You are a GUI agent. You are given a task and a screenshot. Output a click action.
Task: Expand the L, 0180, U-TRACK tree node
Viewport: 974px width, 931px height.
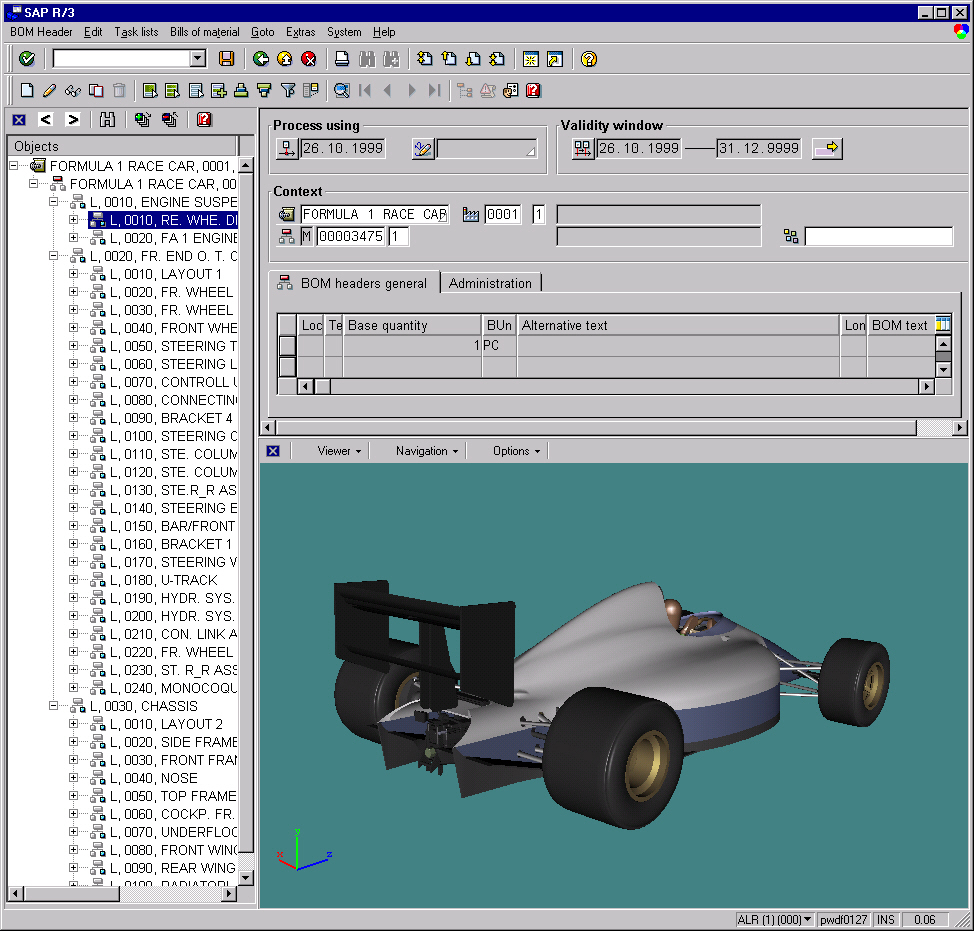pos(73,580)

◆ ◆ ◆ ◆ ◆

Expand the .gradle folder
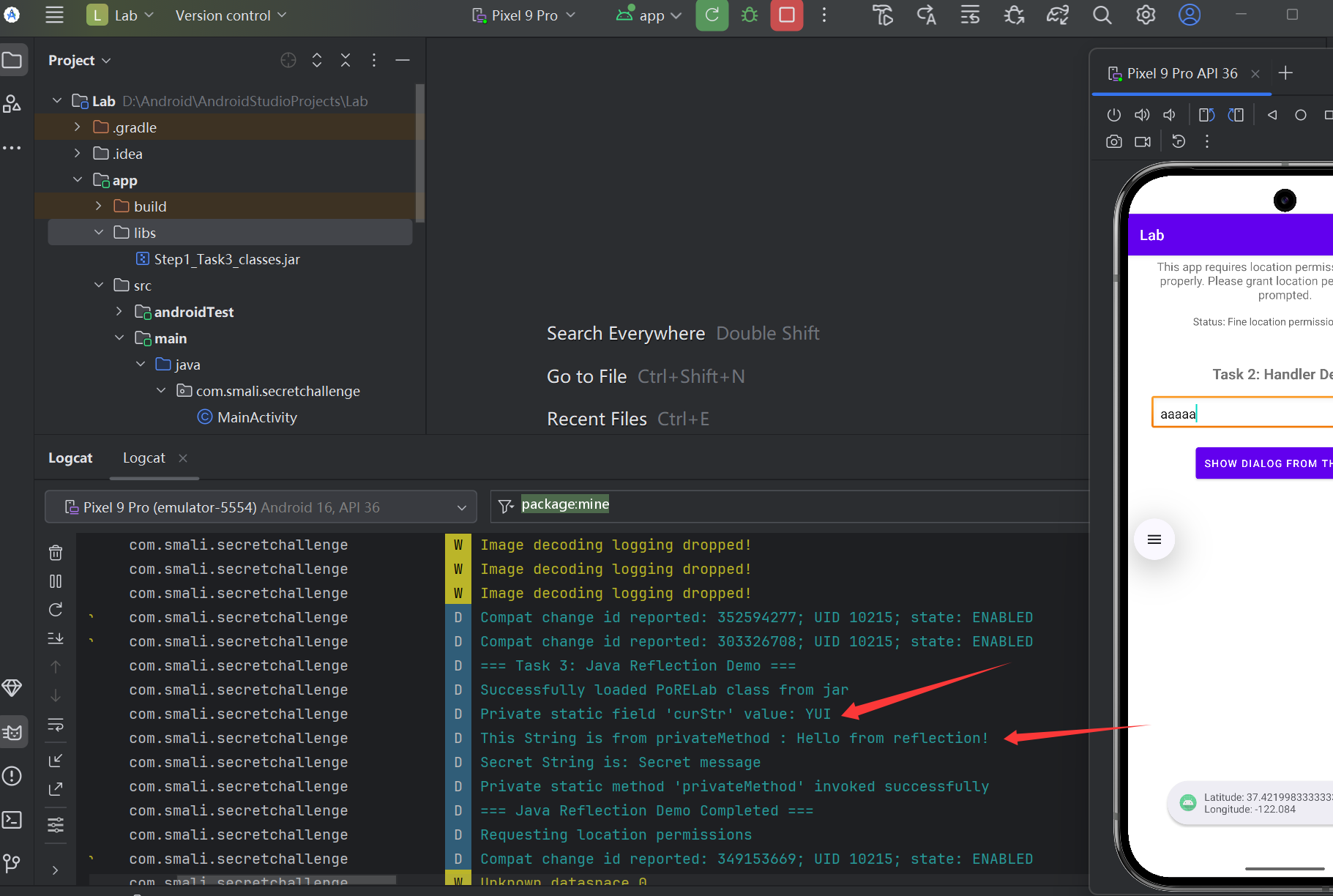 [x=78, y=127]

◆ ◆ ◆ ◆ ◆

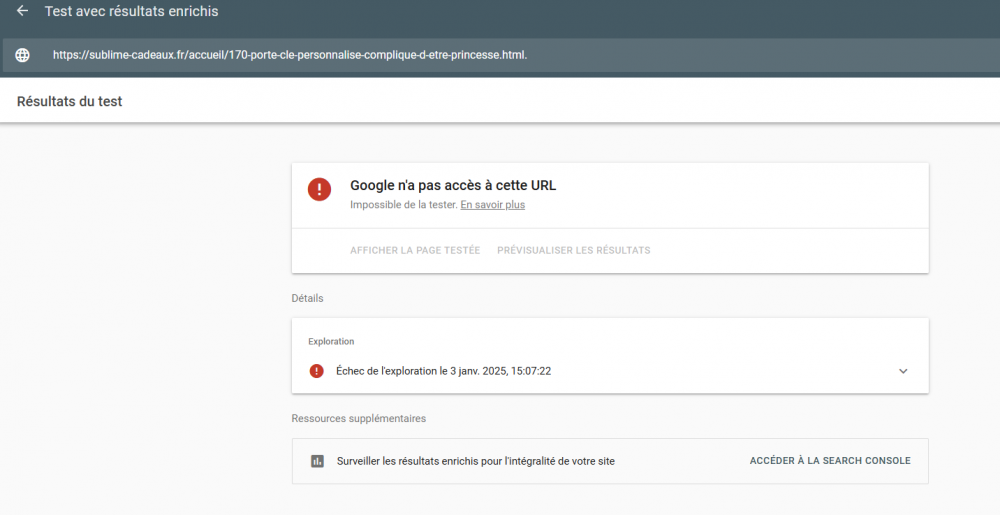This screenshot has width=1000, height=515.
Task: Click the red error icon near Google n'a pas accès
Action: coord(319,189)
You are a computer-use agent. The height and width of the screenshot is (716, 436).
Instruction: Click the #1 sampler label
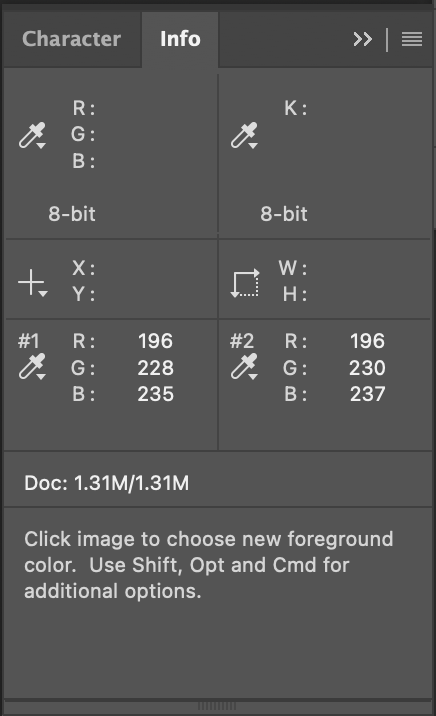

◆ ◆ ◆ ◆ ◆

• EXERCISE BRIEF: Search the listing above for the string "agent" and return each line it appears on.

• ANSWER TO THE PROBLEM:
You are a GUI agent. You are given a task and a screenshot. Output a click action.
You are a computer-use agent. The height and width of the screenshot is (716, 436).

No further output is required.